(Extracted records)
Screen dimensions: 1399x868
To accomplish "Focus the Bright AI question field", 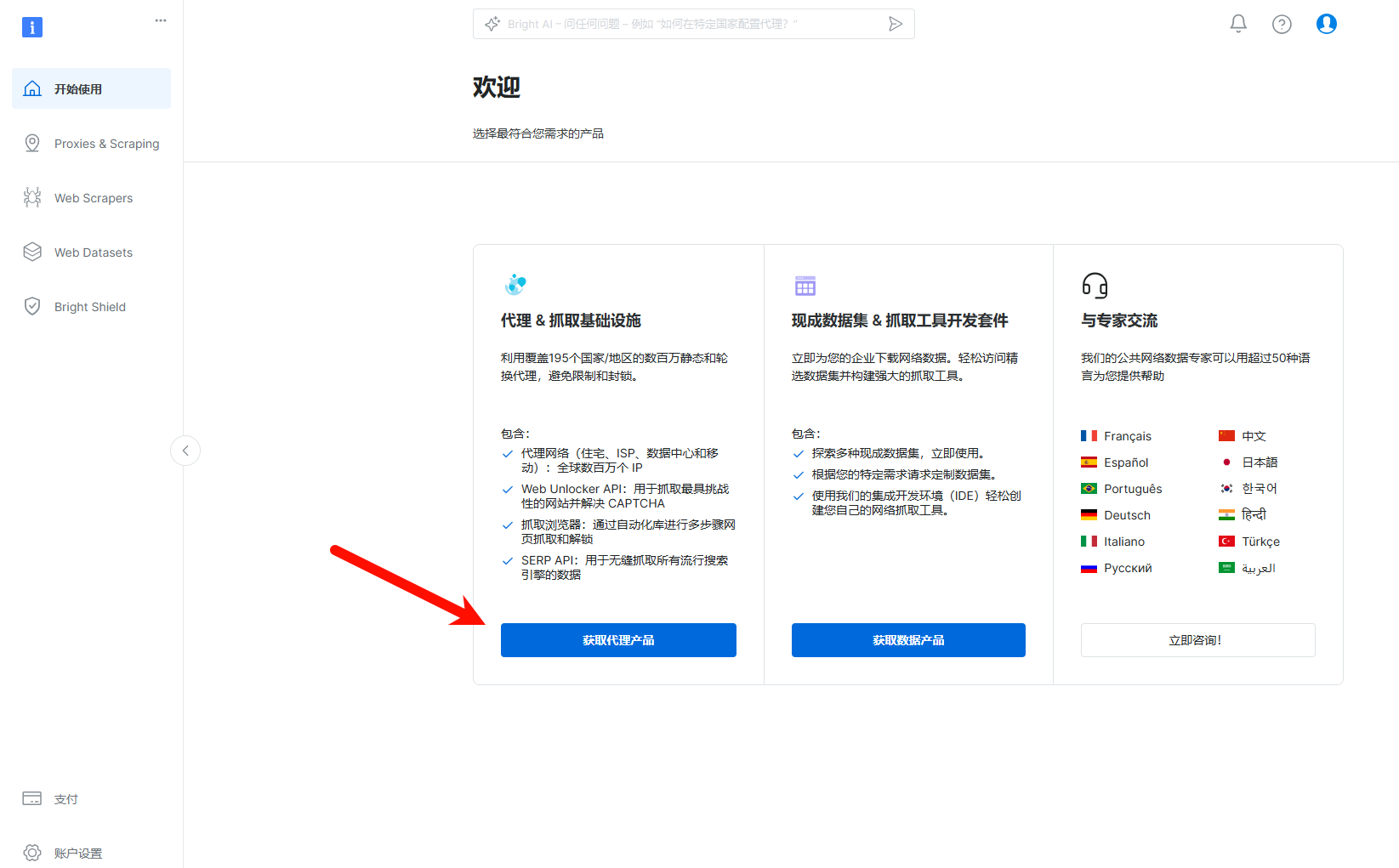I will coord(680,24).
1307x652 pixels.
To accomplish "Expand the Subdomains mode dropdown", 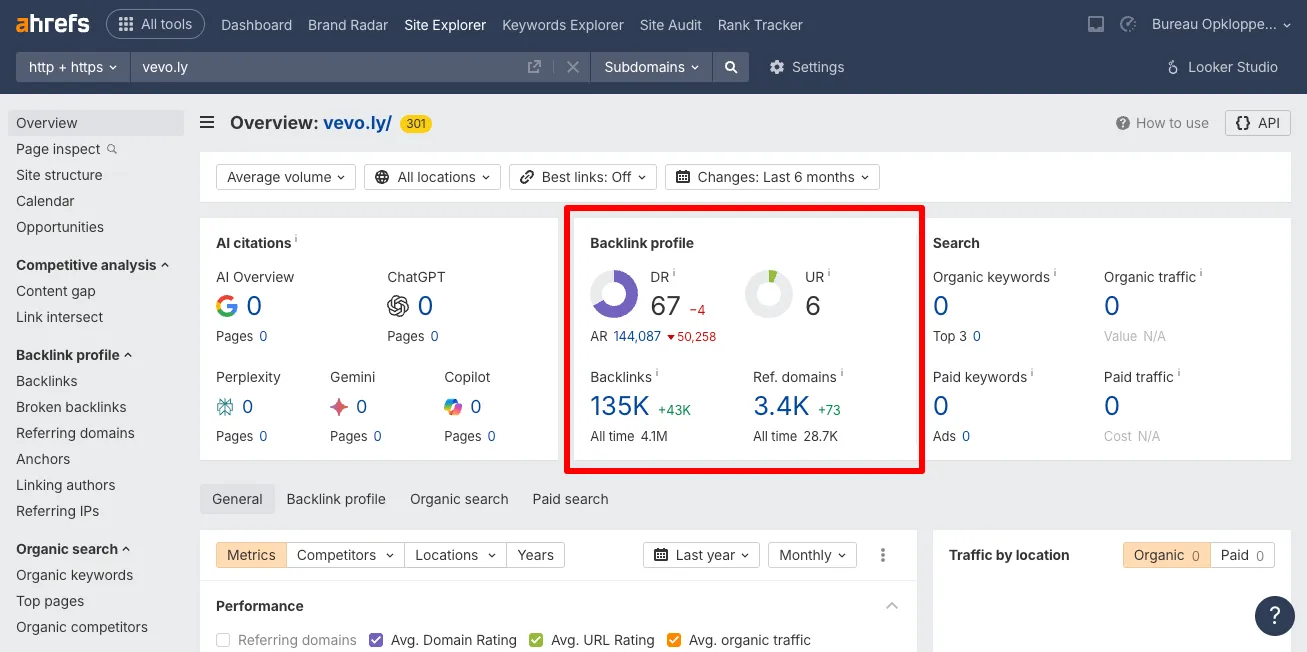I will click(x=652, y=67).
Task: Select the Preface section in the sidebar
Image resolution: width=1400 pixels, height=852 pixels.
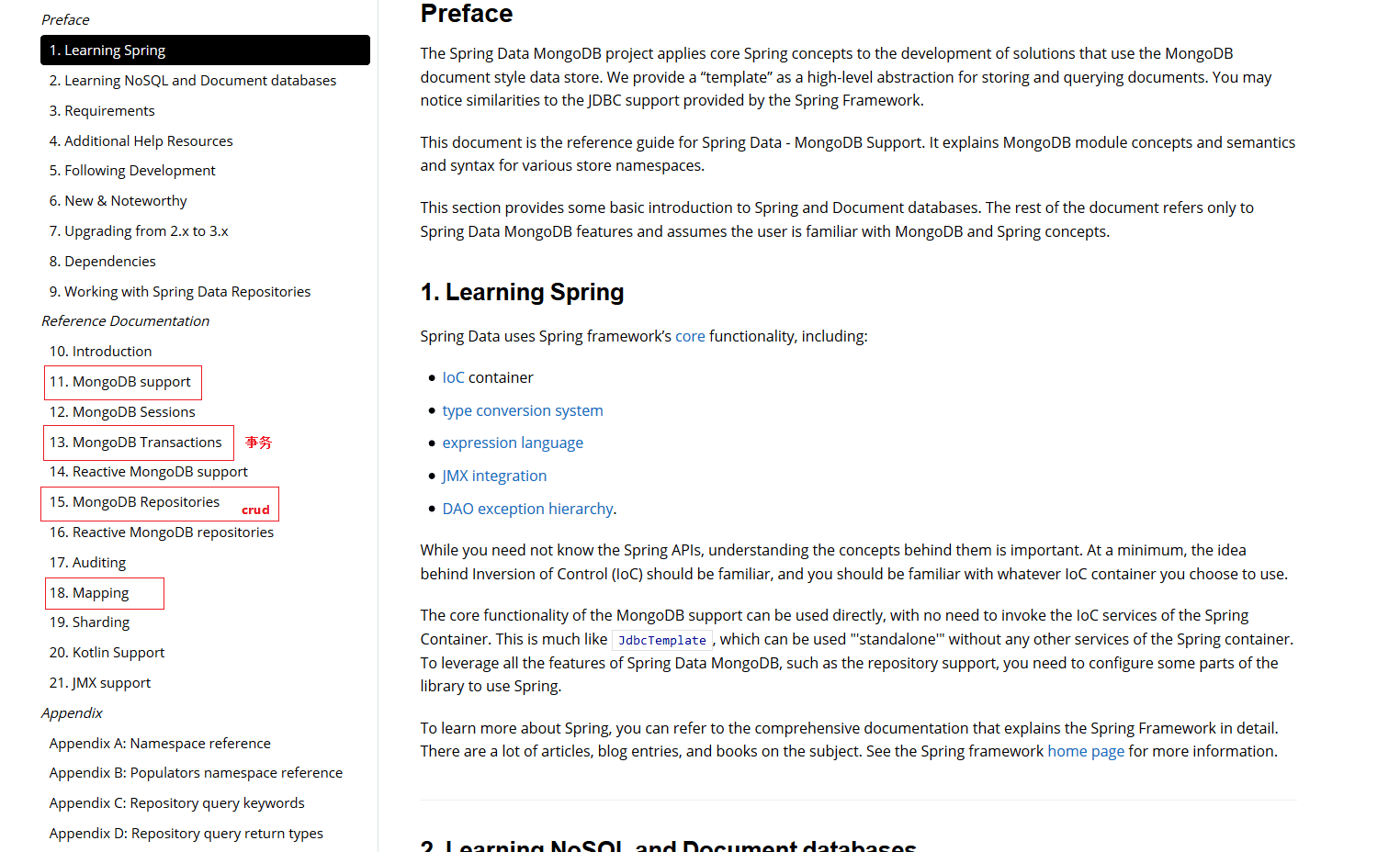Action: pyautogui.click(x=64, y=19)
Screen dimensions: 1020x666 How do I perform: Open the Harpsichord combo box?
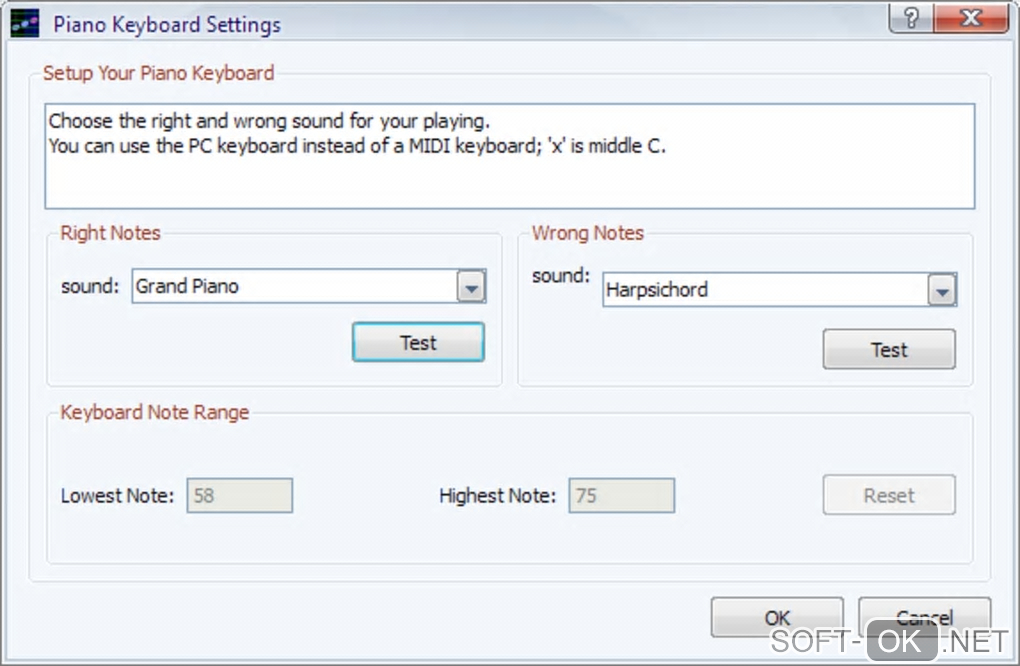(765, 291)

Exercise ->
The copy must start at the line containing "Image resolution: width=1400" and end at the last line of the data, matching each line exactly. It must hold no pictures.

Answer space ->
Image resolution: width=1400 pixels, height=852 pixels.
Action: pyautogui.click(x=64, y=19)
Screen dimensions: 1020x666 How do I perform: Open the Harpsichord combo box?
(765, 291)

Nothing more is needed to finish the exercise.